It should be understood that the above process of determining the accumulated data may be performed in parallel for a plurality of local data, or may be performed in sequence for a plurality of local data one by one.
In this embodiment, the migration of accumulated data may archive files created earlier, thereby conserving local storage space.
With continuing reference to fig. 7, fig. 7 is a flowchart of a fifth embodiment of a data processing method provided herein. The embodiment of the present application is similar to the first embodiment described above, except that:
in the data processing method according to the embodiment of the present application, the attribute information includes a migration identifier, where the migration identifier is used to indicate whether the local data is migrated to the cloud storage 140, and the data processing method further includes:
step 303, after the migration of the first type of data is completed, setting the migration identifier corresponding to the first type of data to a first value, where the first value indicates that the first type of data has been migrated to the cloud storage 140.
In this step, after the migration of the first type of data is completed, the server 120 may update the migration identifier corresponding to the first type of data, for example, after the migration of the first type of data is completed, the migration identifier of the first type of data may be marked as 1, and in addition, the first value may be specifically set according to an actual requirement, which is not limited in this application.

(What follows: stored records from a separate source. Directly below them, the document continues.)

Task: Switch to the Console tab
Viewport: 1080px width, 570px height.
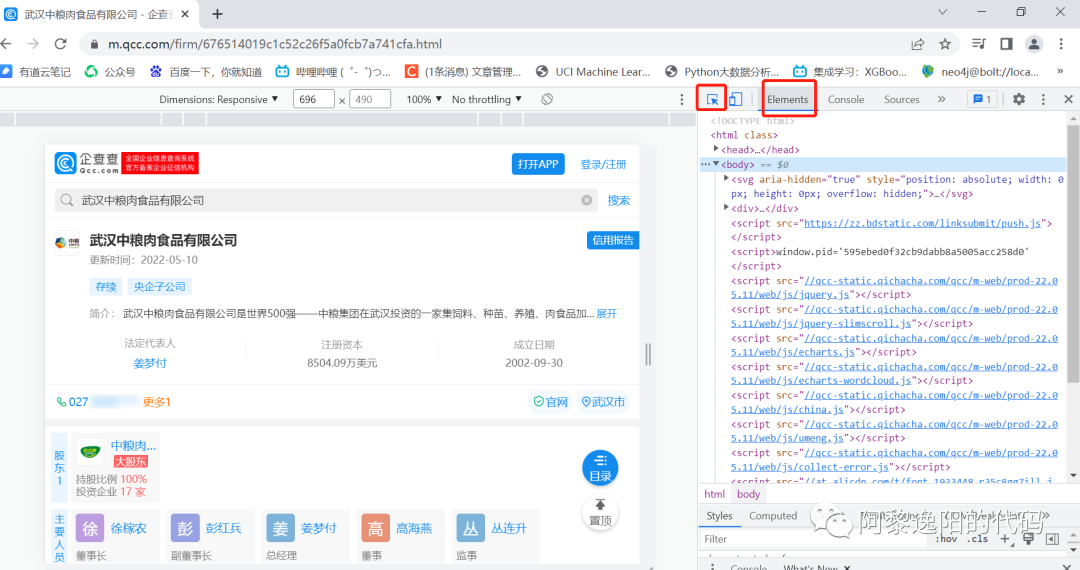Action: point(846,99)
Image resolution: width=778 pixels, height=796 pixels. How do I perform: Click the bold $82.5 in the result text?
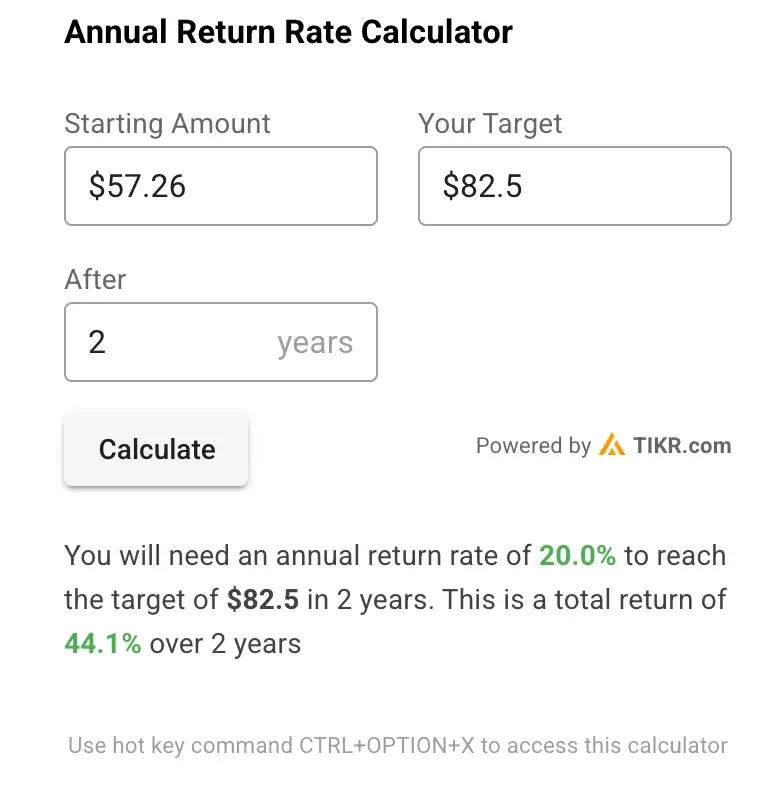(263, 600)
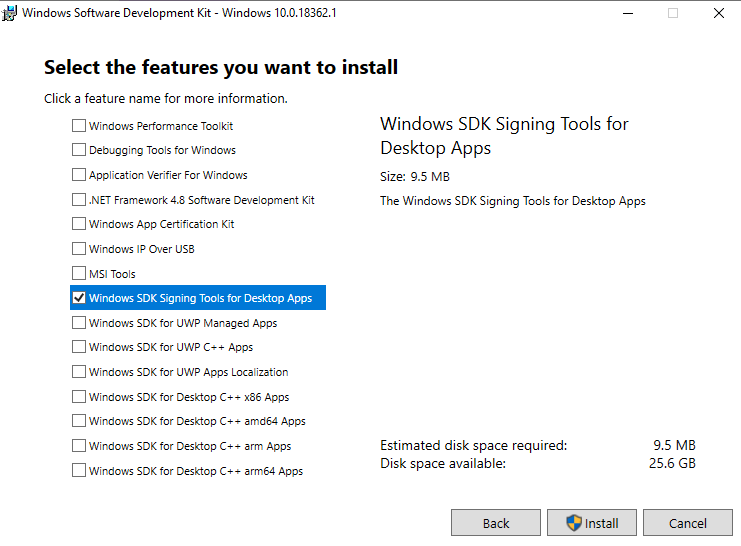Enable the Windows Performance Toolkit checkbox
Viewport: 741px width, 546px height.
pos(79,126)
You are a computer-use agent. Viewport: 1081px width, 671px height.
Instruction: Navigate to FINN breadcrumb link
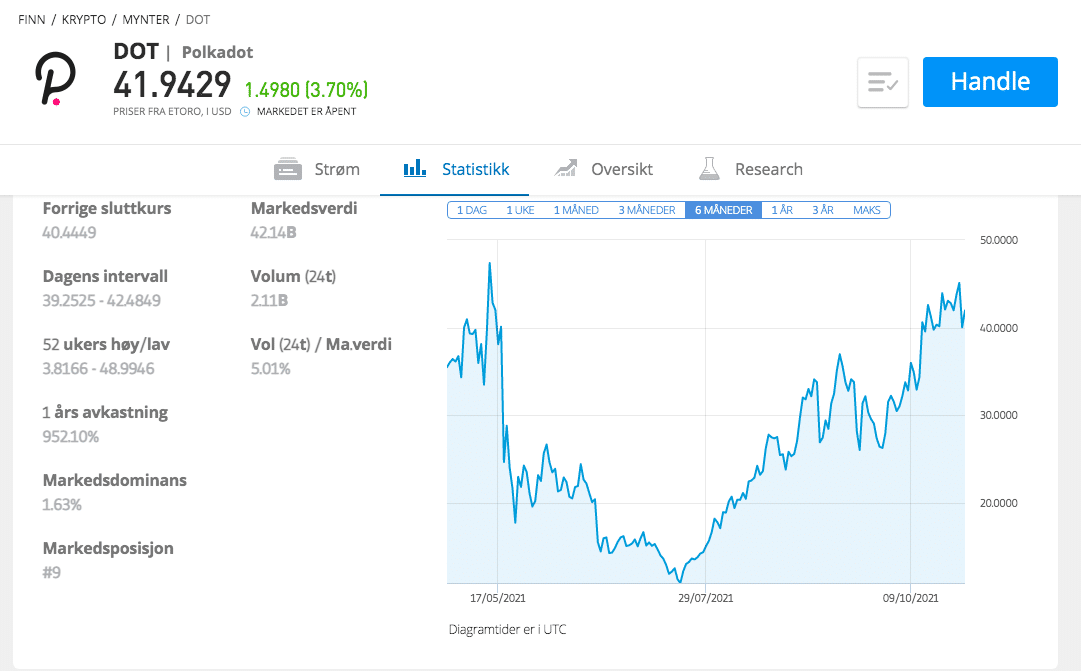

It should be understood that the updating process of the migration identifier of the first type data may be performed on a plurality of first type data in parallel, or may be performed on a plurality of first type data sequentially according to the order, which is not limited in this application.
In the embodiment, migrated data in the local data is recorded through the migration identifier, so that management of the migrated data is facilitated.
With continuing reference to fig. 8, fig. 8 is a flowchart of a sixth embodiment of a data processing method provided herein. The present embodiment is similar to the fifth embodiment, except that:
in the data processing method according to the embodiment of the present application, the attribute information includes a size of the data and path information of the data in the cloud storage 140, and the data processing method further includes:
and step 304, after the migration of the first type data is completed, deleting the first type data in the local storage, and recording the size and the path information of the first type data in the metadata.
In this step, after the migration of the first type data is completed, the server 120 may truncate the first type data in the local storage, where the truncation refers to deleting the data in the folder and saving the size, path information, extended attribute, and the like of the related data.
It should be understood that the truncation may be performed by truncating the plurality of first type data in parallel, or sequentially by truncating the plurality of first type data in sequence.
In this embodiment, the state in the local data is recorded by updating the migration identification, thereby facilitating management of the local data.
With continuing reference to fig. 9, fig. 9 is a flowchart of a seventh embodiment of the data processing method provided herein. The embodiment of the present application is similar to the first embodiment described above, except that:
in the data processing method according to the embodiment of the present application, the data processing method further includes:
step 901, a data access request of the first type of data is obtained.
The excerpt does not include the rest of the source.